Mosser Capital and the Swig Company have fallen behind on payments for a $68 million loan tied to five apartment buildings in San Francisco, The Real Deal has learned.
The firms are 30 days delinquent on debt provided by MF1 Capital and then packaged into a collateralized loan obligation, or CLO, according to data from Trepp, which cited servicer commentary.
The debt is tied to 825 Post Street, 750 O’Farrell Street, 1008 Larkin Street, 839 Leavenworth Street and 72 Gough Street. Together, the properties, which were built between 1907 and 1913, total 294 units. Mosser and Swig spent $104 million to buy the five buildings in 2015, according to property records filed with San Francisco County.
Mosser and Swig have struggled to meet debt payments on the properties for the last year, due to rising interest rates and dropping revenues across the portfolio.
Mosser did not respond to a request for comment. Swig could not be reached for a request to comment.

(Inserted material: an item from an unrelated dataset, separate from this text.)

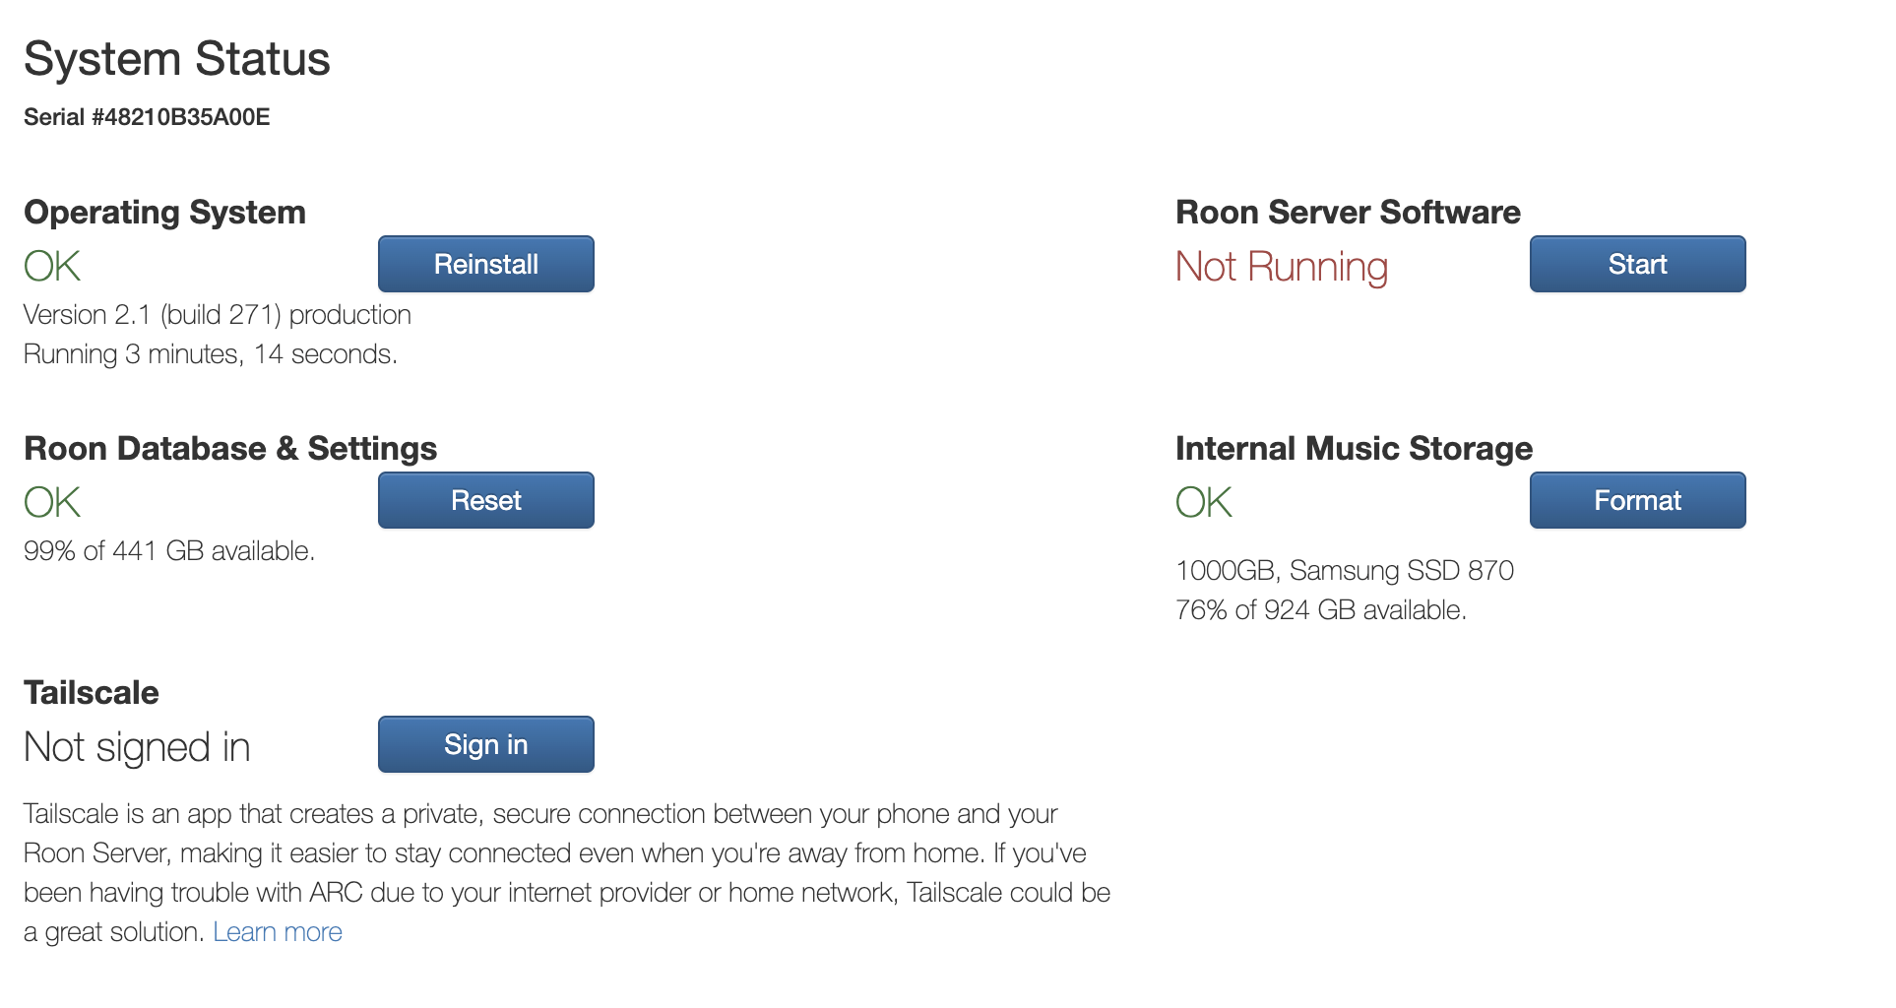Click the Roon Server Software heading
This screenshot has width=1896, height=1008.
(1347, 213)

As of September, the debt service coverage ratio on the debt was 0.23. Anything less than 1 denotes the properties are not making enough income to service the debt.

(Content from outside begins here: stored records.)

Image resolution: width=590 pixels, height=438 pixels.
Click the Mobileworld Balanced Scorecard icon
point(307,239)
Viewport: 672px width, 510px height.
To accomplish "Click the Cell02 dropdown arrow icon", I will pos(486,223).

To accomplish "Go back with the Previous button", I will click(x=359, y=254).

MF1 loaned the money with a floating rate in 2021, when interest rates were near zero. At the time of origination, Mosser and Swig were paying about 3 percent in interest.
The firms have now hit their rate cap of 5.9 percent, according to Trepp. The loan is set to mature next January.

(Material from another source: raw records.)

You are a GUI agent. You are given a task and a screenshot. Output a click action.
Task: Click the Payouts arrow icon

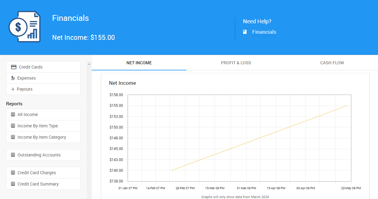pos(13,89)
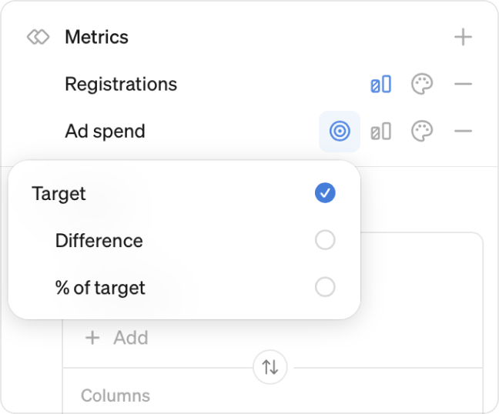The height and width of the screenshot is (414, 499).
Task: Swap rows and columns with arrows icon
Action: pyautogui.click(x=270, y=367)
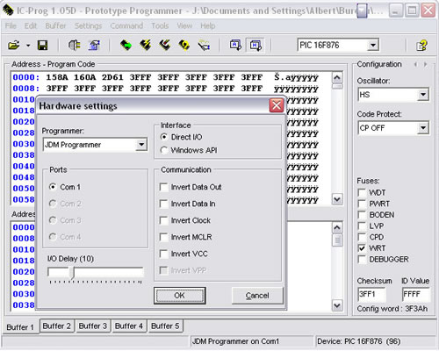Switch to the Buffer 3 tab
The height and width of the screenshot is (351, 439).
[93, 326]
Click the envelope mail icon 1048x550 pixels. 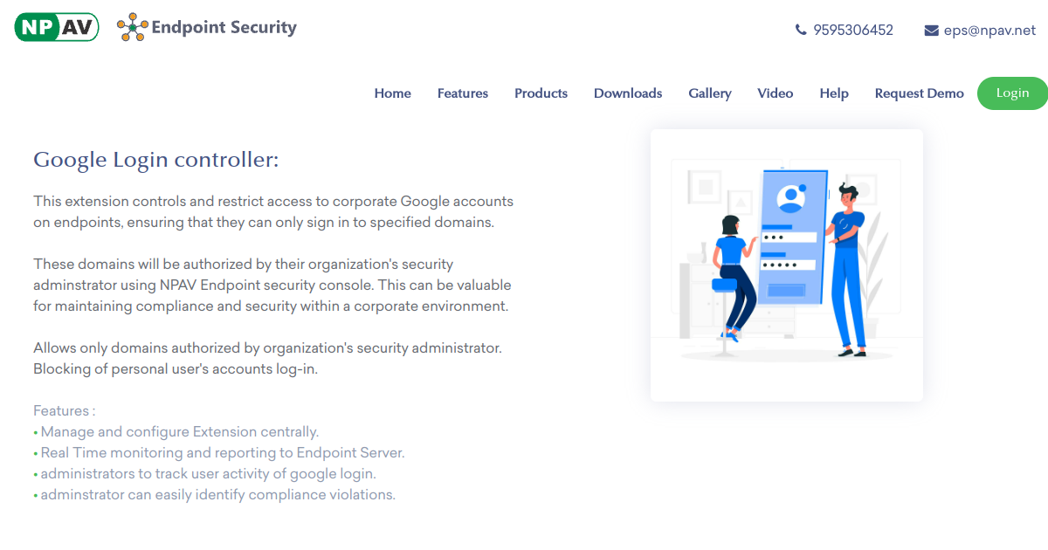pos(931,31)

Last year, Trepp called out the loan for its higher risk of default, given four of the properties are located in Lower Nob Hill and the Tenderloin, two areas with higher crime rates than the rest of the city.
The debt “stands out as a loan to watch because it is in [or] close to a high-crime area,” Trepp Research Director Stephen Buschbom said at the time. “The financial performance has underperformed what was underwritten rather significantly.”
Mosser and Swig are not the only firms that have struggled to meet debt payments on apartment complexes over the last year.
Prominent San Francisco-based landlord Veritas defaulted on around $900 million in debt last year, prompting Brookfield to buy the loans and then foreclose on 76 buildings.